According to the three medical societies, the incidence of all of these infections has increased or resulted in outbreaks due to the opioid crisis. Infectious disease physicians and other healthcare providers are increasingly concerned. These infectious disease consequences of opioid addiction constitute an additional public health threat that demands urgent, coordinated, evidence-based and sustained action.
Indeed, new hepatitis C infections in the United States more than tripled between 2010 and 2016, according to the Centers for Disease Control and Prevention. The upsurge is primarily a result of increasing injection drug use associated with America's growing opioid crisis. Further, despite the fact that hepatitis B is a vaccine-preventable disease and rates of new infection are falling in persons under 30, progress on prevention has stalled in many areas of the country because of increasing infections among unvaccinated individuals over 30. Local outbreaks of HIV infection have been reported, but prevention efforts have thus far averted substantial increases in new HIV infections among people who inject drugs.
The policy brief from the medical societies was released along with recommendations for actions that would better support stakeholders in their efforts to increase access to screening, treatment, and services to reduce and reverse these infectious disease trends.
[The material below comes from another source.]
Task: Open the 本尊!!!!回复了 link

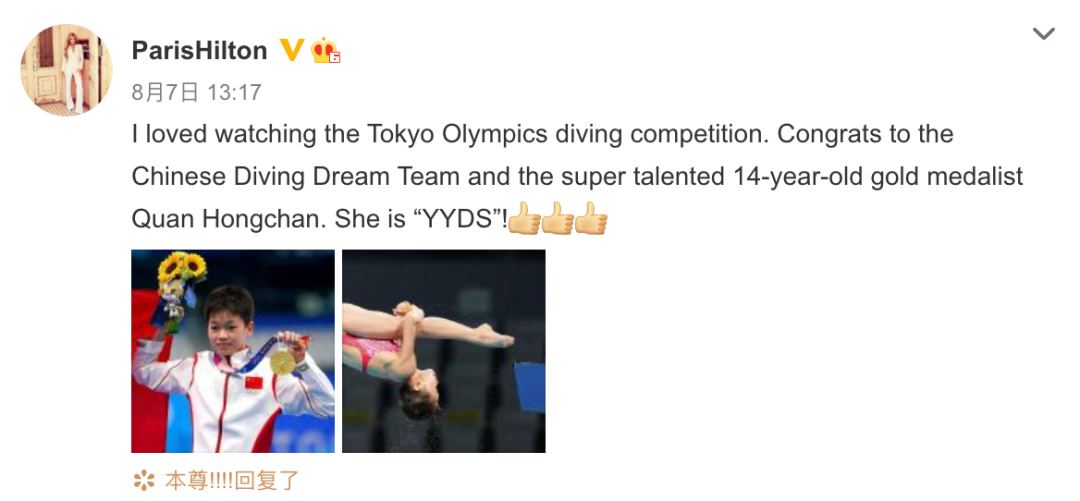Action: (x=232, y=480)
The new recommendations underscore the necessity of addressing infectious disease diagnosis, prevention, and treatment as part of a federal, state, and local response to the opioid crisis.
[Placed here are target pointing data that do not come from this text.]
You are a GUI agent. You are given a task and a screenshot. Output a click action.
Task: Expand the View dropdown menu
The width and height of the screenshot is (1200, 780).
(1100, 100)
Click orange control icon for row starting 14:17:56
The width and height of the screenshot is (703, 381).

As your community, state, or region works to tailor, implement, and refine a comprehensive response to the opioid crisis, it is important to ensure that prevention and treatment of these associated infectious diseases are being integrated into addiction and substance use disorder treatment services. Doing so will enhance the opioid response and better meet the needs of people and communities affected because it will maximize opportunities to provide needed services to a hard-to-reach group, people who inject drugs. Actions may include:
- Assess whether there is data or other evidence of an increase in any of the infections identified by the experts in your community, state, or region;
- Identify if the needs of the community are being met in relation to these infections and, if not, what steps can be taken to improve services;
- Consider how prevention, diagnosis, and treatment of these infectious diseases can be better integrated into all community health services for persons who inject drugs including emergency services, comprehensive syringe services, correctional healthcare, and addiction and substance use disorder treatment services, and
- Make changes in HIV, sexually transmitted infection, and viral hepatitis programs to incorporate information and services related to the opioid crisis and expand collaboration with substance use disorder treatment programs to ensure referral and placement of clients in need. CDC describes comprehensive prevention services as inclusive of naltrexone, medication assisted treatment, testing for infections such as HIV and hepatitis C, and syringe services.
Collaboration works best when all partners contribute as well as benefit. Assessment of community needs can help identify new partners, and collaborative planning helps to define and describe each partner's contributions to a shared, comprehensive response to the opioid crisis that provides the greatest benefits for people with substance use disorder and their communities.
There are opportunities to engage and mobilize key partners from various sectors at the community, state, and national levels to better integrate our responses to both the opioid crisis and viral hepatitis. A more coordinated and comprehensive response will be key to ending the opioid crisis, reducing overdose deaths, and putting the United States on a path toward eliminating viral hepatitis and HIV transmissions.
* The findings of this brief are those of the authors. They do not necessarily reflect the views of the Office of the Assistant Secretary for Health or the U.S. Department of Health and Human Services.